## Action item
Output every line below exactly.

(Saved data entries)

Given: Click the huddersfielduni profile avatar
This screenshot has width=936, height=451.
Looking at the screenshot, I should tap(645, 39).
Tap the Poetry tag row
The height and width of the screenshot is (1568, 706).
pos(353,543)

## Written solution
Given: Click the huddersfielduni profile avatar
This screenshot has width=936, height=451.
Looking at the screenshot, I should tap(645, 39).
Tap the Poetry tag row
The height and width of the screenshot is (1568, 706).
pos(353,543)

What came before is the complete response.